En ese relato, el personaje narrador está muerto. Pero sigue creciendo. Parece darse cuenta de algunas cosas que pasan; ser consciente.
Sobre el origen de este cuento, Jaime García Márquez, hermano de Gabo, cuenta que él y las circunstancias que rodearon su nacimiento, lo motivaron: “nací sietemesino en una época que no había incubadora. El médico llegó a decir que estaba muerto, aunque tuviera algunas actividades vitales. Mi mamá tomó una caja de cartón, tal vez de zapatos, grande para que pudiera seguir creciendo. La llenó de algodón de ceibo y me metió en ella. Así fabricó una incubadora artesanal. Después, para que no muriera moro, o sea, sin bautizar, encargó a Gabito que fuera mi padrino. Para colmo, yo no sabía mamar. Ella debía ordeñarse, verter la leche en un pocillo y dármela con un algodoncito o con un gotero. Esto le inspiró a él La tercera resignación”.
Esos tres ejemplos anteriores, el del caballo, el de La Elefanta y el del niño muerto vivo, pueden ser exageraciones. Sin embargo, no siempre los elementos fantásticos de sus relatos llegan por el aprovechamiento de esa figura literaria, la hipérbole.
Otros pueden llegar como una metáfora, esa figura de pensamiento que permite expresar un concepto con otra cosa. Símbolos de algo. Como cuando, en Cien años de soledad, Remedios, la bella, subió al cielo en cuerpo y alma.
Amaranta sintió un temblor misterioso en los encajes de sus pollerines y trató de agarrarse de la sábana para no caer, en el instante en que Remedios, la bella, empezaba a elevarse. Úrsula, ya casi ciega, fue la única que tuvo serenidad para identificar la naturaleza de aquel viento irreparable, y dejó las sábanas a merced de la luz, viendo a Remedios, la bella, que le decía adiós con la mano, entre el deslumbrante aleteo de las sábanas que subían con ella, que abandonaban con ella el aire de los escarabajos y las dalias, y pasaban con ella a través del aire donde terminaban las cuatro de la tarde, y se perdieron con ella para siempre en los altos aires donde no podían alcanzarla ni los más altos pájaros de la memoria.

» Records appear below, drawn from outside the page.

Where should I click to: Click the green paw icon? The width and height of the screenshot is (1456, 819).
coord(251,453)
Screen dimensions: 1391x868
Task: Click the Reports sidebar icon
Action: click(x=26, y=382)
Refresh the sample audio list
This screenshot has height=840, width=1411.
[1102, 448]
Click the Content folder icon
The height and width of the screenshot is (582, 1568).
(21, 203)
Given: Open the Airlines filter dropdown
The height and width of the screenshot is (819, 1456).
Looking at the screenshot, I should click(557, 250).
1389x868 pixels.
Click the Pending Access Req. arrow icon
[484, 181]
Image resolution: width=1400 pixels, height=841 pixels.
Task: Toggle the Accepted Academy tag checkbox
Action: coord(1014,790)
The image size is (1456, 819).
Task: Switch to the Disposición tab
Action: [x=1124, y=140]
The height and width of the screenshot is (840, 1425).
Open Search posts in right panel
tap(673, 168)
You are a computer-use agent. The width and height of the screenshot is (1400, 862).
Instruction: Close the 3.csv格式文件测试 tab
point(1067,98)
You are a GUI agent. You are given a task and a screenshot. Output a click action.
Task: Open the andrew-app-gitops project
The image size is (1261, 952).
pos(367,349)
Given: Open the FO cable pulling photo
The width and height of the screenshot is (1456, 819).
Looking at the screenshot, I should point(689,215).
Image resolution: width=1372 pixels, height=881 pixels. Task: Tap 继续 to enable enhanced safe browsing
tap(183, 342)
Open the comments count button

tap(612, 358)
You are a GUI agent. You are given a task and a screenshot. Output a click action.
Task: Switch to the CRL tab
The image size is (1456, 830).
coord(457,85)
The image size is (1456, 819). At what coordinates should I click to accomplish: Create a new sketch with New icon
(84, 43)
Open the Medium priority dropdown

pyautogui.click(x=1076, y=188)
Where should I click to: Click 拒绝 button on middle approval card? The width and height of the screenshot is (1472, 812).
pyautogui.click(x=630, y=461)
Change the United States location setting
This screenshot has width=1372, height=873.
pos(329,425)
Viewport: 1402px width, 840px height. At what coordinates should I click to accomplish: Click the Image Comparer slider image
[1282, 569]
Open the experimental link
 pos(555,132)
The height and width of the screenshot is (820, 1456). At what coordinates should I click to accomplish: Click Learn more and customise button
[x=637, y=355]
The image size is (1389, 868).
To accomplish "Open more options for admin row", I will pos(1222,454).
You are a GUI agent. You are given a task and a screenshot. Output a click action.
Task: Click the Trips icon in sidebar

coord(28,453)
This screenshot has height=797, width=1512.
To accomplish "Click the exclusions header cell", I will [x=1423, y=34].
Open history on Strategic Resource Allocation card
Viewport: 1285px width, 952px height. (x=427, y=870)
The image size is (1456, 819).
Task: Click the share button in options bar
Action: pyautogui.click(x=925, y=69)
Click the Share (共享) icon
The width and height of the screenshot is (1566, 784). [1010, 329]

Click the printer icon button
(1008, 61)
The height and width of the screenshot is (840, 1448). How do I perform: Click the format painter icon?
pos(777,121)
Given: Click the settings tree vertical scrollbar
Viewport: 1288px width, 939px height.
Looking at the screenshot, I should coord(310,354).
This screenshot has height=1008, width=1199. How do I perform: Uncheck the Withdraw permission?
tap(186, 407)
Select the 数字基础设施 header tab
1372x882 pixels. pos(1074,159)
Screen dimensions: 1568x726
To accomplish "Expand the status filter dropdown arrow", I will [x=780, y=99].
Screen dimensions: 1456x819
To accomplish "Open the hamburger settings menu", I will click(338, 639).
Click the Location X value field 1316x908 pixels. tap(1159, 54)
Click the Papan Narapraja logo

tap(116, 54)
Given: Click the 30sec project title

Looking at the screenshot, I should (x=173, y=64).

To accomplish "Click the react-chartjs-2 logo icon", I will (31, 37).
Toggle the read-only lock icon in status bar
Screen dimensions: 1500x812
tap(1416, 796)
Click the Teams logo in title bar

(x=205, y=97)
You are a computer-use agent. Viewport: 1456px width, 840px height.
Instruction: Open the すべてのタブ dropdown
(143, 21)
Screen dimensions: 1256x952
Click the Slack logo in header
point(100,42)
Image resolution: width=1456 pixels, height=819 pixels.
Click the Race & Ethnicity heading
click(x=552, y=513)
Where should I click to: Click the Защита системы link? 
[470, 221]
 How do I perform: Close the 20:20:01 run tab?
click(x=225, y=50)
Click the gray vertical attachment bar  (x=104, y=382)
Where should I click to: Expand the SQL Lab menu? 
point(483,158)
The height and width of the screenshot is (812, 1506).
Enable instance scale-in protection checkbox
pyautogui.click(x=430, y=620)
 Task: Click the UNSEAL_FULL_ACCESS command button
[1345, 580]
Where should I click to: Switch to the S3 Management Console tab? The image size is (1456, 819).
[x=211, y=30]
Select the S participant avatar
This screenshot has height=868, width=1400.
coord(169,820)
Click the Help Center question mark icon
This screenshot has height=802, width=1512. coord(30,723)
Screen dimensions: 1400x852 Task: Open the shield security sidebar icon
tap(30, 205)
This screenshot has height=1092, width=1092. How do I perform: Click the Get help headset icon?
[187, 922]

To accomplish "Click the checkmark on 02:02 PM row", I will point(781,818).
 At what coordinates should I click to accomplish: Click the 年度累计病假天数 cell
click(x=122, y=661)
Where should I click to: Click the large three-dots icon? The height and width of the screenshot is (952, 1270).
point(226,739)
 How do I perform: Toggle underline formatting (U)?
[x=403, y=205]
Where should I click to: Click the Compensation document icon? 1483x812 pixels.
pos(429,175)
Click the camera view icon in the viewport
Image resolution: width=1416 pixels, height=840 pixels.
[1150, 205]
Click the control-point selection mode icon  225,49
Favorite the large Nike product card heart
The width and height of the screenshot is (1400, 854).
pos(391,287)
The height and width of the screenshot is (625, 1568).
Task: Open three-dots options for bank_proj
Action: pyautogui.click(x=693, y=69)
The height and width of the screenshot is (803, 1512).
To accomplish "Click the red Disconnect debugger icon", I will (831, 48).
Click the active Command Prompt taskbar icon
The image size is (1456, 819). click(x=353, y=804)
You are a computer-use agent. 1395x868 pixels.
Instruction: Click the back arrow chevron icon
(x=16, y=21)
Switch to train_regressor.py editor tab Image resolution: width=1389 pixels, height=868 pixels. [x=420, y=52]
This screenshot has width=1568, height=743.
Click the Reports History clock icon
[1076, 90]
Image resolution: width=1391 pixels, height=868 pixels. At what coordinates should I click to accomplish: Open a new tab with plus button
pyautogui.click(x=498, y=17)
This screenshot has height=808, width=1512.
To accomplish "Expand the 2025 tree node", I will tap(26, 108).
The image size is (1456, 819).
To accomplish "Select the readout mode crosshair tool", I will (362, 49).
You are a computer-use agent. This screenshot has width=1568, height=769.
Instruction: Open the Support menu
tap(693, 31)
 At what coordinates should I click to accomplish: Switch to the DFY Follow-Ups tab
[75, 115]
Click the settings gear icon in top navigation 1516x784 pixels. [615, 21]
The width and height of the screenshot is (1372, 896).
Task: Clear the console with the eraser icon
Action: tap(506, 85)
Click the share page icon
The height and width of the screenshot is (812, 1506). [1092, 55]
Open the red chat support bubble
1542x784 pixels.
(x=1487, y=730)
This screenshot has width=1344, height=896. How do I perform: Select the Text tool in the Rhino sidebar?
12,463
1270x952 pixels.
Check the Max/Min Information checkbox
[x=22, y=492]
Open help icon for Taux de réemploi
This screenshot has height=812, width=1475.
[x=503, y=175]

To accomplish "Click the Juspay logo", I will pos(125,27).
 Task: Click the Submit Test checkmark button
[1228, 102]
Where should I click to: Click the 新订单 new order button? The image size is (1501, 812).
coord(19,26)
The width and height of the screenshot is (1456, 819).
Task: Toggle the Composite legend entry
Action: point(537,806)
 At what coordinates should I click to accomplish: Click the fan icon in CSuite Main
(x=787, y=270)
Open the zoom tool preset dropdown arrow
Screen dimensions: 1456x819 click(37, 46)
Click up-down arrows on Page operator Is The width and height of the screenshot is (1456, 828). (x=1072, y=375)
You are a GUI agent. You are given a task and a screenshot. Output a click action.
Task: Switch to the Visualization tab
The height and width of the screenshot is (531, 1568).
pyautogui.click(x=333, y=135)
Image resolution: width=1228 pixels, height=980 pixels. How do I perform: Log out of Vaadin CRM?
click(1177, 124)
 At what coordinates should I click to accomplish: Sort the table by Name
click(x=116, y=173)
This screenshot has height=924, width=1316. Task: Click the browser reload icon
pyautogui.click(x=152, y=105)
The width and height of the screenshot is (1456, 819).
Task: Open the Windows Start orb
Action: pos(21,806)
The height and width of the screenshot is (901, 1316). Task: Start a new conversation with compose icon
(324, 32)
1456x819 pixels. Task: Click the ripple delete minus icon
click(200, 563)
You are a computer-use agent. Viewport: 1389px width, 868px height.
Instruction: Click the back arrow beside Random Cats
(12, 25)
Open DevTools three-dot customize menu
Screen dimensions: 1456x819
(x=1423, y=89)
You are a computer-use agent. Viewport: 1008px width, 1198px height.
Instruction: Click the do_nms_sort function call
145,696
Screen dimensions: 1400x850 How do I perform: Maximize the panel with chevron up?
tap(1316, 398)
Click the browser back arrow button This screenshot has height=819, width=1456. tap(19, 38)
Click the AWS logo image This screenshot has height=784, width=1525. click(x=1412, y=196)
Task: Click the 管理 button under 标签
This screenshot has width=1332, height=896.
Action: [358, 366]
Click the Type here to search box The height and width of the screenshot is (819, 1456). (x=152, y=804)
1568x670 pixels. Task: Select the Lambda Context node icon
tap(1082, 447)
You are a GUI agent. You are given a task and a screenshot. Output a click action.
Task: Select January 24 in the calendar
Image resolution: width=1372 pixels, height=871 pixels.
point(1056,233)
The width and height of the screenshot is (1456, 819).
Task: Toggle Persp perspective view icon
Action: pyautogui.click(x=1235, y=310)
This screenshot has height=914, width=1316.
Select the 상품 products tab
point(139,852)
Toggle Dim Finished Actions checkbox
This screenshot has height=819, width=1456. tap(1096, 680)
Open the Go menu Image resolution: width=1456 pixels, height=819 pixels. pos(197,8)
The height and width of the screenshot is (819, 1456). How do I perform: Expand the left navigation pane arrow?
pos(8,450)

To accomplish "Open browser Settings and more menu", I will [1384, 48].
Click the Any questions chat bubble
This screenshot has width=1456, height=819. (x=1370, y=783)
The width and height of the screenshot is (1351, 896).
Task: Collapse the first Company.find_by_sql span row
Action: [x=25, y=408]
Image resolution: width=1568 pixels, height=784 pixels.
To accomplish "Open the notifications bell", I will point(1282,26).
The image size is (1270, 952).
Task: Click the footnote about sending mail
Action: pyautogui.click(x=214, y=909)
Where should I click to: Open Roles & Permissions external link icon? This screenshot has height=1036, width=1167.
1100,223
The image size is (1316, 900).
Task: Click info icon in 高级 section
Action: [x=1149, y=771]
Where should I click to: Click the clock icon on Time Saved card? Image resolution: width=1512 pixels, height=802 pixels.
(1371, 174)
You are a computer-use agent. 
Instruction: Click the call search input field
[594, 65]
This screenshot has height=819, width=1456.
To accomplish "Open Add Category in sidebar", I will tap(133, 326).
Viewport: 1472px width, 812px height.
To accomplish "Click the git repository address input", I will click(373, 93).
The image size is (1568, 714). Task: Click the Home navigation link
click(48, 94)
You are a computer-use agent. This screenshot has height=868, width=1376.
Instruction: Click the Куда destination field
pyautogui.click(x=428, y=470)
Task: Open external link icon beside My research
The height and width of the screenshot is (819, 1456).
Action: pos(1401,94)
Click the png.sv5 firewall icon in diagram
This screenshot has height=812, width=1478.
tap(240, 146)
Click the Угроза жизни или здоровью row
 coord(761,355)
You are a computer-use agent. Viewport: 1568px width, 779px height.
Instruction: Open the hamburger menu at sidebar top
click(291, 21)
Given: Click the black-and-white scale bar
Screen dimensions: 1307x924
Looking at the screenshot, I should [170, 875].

Esa novela está plagada de situaciones mágicas. Nadie olvidaría la escena de los dieciséis hijos del coronel Aureliano Buendía al llegar a febrero, todavía con la cruz de ceniza del año anterior.
Y mucho menos, el epígrafe cuyas claves reveló, no sin esfuerzo, el gitano Melquiades y que parece contener la suerte de los Buendía: “El primero de la estirpe está amarrado en un árbol y al último se lo están comiendo las hormigas”.